You may recall my applause for Larry Janesky, who has turned “dull” basement transformations into a powerhouse business, Basement Systems Inc. (His portfolio includes his best-selling book, Dry Basement Science.)
Well, Larry’s hit a home run, as far as I’m concerned, with an idea he passed on to his dealers—in my experience it’s an original.
In short, Larry distinguishes between “busy” and “growth.” Simply put, “busy” is booking business in good times—which boosts your revenue growth to the heavens, in the short-term. As to “real growth,” it occurs “when the troughs in sales come up, not when the peaks go up.” That is, on a chart, the bad times bottom-trough today is higher than the trough during the prior problem period.

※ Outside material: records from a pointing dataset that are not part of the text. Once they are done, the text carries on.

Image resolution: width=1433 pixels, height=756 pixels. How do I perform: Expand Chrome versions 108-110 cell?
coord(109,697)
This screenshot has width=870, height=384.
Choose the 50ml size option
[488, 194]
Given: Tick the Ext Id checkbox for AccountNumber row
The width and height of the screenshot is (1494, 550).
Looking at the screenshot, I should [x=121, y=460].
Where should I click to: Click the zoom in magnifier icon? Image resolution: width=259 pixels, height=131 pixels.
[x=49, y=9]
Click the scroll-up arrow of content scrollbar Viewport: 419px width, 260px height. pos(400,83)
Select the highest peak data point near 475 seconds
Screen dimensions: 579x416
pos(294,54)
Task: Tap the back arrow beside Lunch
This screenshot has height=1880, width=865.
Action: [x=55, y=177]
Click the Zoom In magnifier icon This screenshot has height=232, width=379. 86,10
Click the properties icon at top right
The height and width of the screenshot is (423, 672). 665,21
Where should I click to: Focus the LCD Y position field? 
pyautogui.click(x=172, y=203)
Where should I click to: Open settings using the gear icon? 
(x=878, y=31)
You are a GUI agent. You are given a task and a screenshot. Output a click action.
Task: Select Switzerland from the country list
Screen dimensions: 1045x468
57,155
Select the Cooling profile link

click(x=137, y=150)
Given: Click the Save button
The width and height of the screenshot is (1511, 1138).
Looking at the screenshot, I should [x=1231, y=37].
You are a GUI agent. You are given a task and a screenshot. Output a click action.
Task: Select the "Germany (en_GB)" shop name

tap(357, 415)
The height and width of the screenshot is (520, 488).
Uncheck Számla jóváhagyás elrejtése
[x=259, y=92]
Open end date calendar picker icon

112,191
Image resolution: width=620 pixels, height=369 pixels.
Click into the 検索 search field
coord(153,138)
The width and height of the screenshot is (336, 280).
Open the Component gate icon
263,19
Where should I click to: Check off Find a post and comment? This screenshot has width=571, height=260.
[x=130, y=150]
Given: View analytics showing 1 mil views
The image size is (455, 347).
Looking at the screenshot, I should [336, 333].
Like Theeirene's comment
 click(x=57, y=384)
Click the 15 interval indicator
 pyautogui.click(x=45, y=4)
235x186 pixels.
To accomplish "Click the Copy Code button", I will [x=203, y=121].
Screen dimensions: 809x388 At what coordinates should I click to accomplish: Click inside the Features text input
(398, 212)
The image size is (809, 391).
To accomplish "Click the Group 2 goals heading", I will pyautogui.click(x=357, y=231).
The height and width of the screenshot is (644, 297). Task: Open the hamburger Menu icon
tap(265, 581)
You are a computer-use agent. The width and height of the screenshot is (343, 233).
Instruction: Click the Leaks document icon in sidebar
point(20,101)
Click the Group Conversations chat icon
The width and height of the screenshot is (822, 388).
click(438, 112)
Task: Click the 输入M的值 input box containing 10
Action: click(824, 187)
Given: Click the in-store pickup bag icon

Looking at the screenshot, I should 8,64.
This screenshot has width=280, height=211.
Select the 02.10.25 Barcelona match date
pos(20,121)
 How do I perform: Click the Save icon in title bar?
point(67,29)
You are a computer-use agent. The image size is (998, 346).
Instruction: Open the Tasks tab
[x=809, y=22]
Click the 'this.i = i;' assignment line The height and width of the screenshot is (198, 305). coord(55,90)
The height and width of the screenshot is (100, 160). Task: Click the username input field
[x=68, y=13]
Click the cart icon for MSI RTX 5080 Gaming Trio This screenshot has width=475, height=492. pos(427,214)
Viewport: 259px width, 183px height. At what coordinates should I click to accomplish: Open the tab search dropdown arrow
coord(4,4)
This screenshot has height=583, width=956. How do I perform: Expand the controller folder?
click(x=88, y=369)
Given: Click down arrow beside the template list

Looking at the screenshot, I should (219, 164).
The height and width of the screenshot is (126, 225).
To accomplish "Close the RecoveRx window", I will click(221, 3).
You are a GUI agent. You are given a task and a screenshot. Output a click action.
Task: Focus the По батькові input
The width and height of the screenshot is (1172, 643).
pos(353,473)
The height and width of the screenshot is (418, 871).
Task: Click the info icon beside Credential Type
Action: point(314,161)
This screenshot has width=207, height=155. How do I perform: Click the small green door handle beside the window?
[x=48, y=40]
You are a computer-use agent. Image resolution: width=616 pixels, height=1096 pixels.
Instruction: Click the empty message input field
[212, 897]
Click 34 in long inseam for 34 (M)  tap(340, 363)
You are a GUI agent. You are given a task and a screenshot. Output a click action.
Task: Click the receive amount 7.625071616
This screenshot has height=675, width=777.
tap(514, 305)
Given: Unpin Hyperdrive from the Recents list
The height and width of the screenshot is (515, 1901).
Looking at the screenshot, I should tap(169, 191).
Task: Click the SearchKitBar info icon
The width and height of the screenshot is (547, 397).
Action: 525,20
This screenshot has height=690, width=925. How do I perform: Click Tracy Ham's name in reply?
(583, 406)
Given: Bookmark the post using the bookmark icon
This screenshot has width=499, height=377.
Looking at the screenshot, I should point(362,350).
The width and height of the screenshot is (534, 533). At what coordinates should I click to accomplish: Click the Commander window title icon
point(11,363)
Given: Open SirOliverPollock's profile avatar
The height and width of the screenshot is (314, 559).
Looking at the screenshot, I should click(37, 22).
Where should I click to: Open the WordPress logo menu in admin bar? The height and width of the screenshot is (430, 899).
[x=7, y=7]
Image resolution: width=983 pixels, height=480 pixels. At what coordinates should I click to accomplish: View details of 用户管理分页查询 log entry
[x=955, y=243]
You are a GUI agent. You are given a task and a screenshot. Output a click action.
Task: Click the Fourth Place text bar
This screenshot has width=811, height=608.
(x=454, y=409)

In a little more detail, directly from Larry’s dealer presentation (imagine quotation marks around what follows):
“Busy”: OUTSIDE forces acting positively on my business.
“Growth”: INTERNAL forces acting positively on my business.
Busy:
Good news: Lots of work available, go get it (but it probably won’t last).
Bad news: Can’t count on it continuing—so don’t let your overhead soar!!!
Growth:
Good news: [Internal-basic] improvements are paying off.
Bad news: Probably been growing because your [internally driven] good work allows you to take competitors’ business. But when you [succeed and] become a “big fish in a little pond,” you’ll have to add higher value to your products to redefine what you do and thus expand the marketspace.
Your call, but I think this approach to business makes a helluva lot of sense—especially to those firms, the great majority in my experience, which did indeed get sloppy during the now departed “good times.”